### EXTRACT PROVIDED
Except for the "distinct" and no_i18n entries, each name/value pair represents a major clause of the SELECT statement. The name/value pairs may appear in any order.

There is no name/value pair for the GROUP BY clause, because json_query generates it automatically according to information encoded elsewhere.

The "distinct" entry, if present and true, tells json_query that it may have to create a GROUP BY clause. If not present, it defaults to false.

The "no_i18n" entry, if present and true, tells json_query to suppress internationalization. If not present, it defaults to false. (Note that "no_i18n" contains the digit one, not the letter ell.)

The values for limit and offset provide the arguments of the LIMIT and OFFSET clauses, respectively, of the SQL statement. Each value should be non-negative, if present, or else the SQL won't work.

FROM Clause

The object identified by "from" encodes the FROM clause of the SQL. The associated value may be a string, an array, or a JSON object.

[13] from_list ::= class_name

If from_list is a class_name, the json_query inserts the corresponding table name or subquery into the FROM clause, using the class_name as an alias for the table or subquery. The class must be defined as non-virtual in the IDL.

[14]	from_list	`::=`	'[' string { ',' parameter } ']'
[15]	parameter	`::=`	string \| number \| 'null'

If from_list is a JSON array, then it represents a table-like function from which the SQL statement will select rows, using a SELECT clause consisting of "SELECT *" (regardless of the select_list supplied by the method parameter).

The first entry in the array is the name of the function. It must be a string naming a stored function. Each subsequent entry is a function parameter. If it is a string or a number, json_query will insert it into a comma-separated parameter list, enclosed in quotes, with any special characters escaped as needed. If it is the JSON reserved word null, json_query will insert it into the parameter list as a null value.

If from_list is a JSON object, it must contain exactly one entry. The key of this entry must be the name of a non-virtual class defined in the IDL. This class will be the top-level class of the FROM clause, the only one named outside of a JOIN clause.

### DATASET
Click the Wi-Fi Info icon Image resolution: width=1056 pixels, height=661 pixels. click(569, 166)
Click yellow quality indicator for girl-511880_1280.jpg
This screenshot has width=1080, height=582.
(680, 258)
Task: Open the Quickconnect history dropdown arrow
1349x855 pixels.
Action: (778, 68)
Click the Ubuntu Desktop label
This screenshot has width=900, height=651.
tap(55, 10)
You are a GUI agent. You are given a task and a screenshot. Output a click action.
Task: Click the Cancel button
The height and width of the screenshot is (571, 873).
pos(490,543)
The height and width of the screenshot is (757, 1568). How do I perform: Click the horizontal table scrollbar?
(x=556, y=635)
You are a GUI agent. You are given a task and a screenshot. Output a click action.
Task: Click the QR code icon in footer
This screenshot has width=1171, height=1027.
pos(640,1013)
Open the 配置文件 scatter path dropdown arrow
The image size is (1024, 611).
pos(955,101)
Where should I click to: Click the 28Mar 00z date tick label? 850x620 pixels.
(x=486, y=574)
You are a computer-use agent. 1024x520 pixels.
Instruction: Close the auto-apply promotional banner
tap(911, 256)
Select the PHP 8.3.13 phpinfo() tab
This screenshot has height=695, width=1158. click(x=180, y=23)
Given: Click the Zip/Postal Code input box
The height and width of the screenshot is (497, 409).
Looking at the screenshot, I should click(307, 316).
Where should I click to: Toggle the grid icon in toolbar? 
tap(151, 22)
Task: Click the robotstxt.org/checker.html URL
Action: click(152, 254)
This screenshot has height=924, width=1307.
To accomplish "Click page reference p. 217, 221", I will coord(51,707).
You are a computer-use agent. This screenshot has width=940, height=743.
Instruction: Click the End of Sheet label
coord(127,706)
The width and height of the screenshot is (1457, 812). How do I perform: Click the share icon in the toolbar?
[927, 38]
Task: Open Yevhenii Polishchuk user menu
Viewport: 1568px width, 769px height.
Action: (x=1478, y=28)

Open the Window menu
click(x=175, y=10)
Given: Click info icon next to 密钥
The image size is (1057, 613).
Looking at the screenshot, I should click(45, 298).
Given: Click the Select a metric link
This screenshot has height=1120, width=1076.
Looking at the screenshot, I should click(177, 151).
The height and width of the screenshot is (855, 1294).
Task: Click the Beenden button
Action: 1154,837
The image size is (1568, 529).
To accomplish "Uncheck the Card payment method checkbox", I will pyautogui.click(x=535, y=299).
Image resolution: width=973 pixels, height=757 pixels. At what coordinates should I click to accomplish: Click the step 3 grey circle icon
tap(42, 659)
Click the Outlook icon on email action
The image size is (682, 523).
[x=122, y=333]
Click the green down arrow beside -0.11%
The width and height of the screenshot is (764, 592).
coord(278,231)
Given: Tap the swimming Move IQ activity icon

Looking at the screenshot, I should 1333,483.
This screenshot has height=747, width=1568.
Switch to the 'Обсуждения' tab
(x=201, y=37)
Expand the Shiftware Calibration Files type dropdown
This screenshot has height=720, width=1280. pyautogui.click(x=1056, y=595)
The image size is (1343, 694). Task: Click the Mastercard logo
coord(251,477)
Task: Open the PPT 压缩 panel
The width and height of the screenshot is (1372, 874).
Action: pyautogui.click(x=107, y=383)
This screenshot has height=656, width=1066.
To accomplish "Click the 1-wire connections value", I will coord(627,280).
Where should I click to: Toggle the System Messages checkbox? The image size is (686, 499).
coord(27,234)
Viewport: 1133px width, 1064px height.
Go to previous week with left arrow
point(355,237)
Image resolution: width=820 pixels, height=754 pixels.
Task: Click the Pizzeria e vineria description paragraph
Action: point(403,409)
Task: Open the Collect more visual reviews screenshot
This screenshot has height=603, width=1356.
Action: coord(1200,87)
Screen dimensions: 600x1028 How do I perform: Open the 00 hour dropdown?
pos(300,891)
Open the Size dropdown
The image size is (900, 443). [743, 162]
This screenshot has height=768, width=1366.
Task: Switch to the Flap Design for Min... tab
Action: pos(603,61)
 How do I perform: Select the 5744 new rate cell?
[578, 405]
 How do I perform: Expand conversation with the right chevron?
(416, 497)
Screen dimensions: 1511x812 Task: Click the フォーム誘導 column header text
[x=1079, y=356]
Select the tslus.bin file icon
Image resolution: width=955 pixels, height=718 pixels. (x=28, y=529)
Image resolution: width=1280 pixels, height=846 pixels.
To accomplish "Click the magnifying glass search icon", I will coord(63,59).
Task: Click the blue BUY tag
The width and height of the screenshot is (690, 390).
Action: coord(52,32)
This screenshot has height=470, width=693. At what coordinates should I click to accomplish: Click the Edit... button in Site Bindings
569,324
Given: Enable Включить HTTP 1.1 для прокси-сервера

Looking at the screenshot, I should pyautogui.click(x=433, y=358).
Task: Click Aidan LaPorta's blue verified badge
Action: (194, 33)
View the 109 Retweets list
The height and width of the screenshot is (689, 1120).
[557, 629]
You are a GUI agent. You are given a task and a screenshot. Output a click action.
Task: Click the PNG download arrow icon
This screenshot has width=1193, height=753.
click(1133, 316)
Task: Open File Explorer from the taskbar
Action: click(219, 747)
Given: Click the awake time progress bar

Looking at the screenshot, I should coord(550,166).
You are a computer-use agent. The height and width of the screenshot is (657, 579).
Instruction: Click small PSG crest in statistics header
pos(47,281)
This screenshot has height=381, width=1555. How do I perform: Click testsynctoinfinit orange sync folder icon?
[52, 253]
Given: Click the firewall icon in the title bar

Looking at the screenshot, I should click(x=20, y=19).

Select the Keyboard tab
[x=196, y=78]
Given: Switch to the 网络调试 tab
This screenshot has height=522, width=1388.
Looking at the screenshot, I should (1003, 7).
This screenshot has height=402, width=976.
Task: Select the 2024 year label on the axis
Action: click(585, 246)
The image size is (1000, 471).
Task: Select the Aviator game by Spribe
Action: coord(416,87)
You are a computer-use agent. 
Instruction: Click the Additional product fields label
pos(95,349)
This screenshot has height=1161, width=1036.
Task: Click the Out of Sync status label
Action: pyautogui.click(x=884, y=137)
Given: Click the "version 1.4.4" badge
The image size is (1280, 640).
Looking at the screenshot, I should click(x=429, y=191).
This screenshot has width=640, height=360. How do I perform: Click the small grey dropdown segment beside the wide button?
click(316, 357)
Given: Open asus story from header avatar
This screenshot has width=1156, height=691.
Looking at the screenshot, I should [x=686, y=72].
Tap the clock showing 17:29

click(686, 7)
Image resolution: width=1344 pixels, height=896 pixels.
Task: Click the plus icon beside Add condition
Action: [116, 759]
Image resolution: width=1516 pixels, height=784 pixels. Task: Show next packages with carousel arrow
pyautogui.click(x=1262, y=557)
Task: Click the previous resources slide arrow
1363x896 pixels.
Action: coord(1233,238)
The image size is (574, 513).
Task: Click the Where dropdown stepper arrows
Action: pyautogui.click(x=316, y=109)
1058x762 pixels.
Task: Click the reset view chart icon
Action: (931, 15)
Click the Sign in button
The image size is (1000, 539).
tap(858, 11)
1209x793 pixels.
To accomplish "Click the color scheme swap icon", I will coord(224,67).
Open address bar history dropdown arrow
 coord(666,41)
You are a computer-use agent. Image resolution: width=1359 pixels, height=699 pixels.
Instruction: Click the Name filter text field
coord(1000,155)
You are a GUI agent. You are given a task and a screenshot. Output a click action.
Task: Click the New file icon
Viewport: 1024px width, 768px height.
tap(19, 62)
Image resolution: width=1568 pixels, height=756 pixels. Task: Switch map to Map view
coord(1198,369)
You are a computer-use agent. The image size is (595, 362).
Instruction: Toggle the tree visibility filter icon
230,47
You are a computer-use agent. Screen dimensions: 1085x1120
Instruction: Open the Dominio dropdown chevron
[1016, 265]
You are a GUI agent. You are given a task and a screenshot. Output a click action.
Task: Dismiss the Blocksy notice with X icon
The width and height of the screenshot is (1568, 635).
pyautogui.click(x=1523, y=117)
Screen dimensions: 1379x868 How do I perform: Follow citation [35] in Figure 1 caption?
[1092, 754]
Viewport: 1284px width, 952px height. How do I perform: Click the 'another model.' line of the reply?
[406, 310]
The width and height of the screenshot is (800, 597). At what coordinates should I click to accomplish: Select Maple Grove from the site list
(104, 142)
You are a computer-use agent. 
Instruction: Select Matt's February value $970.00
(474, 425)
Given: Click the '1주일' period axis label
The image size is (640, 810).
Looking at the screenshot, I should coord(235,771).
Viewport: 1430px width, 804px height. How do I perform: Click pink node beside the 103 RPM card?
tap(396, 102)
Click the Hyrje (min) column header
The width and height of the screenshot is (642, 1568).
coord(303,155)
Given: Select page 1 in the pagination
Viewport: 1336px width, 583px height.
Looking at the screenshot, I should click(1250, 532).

### GOAL OF THE EXERCISE
The excerpt on json_query states which types of value may be associated with "from". List them.

### THE REPLY
A string, an array, or a JSON object.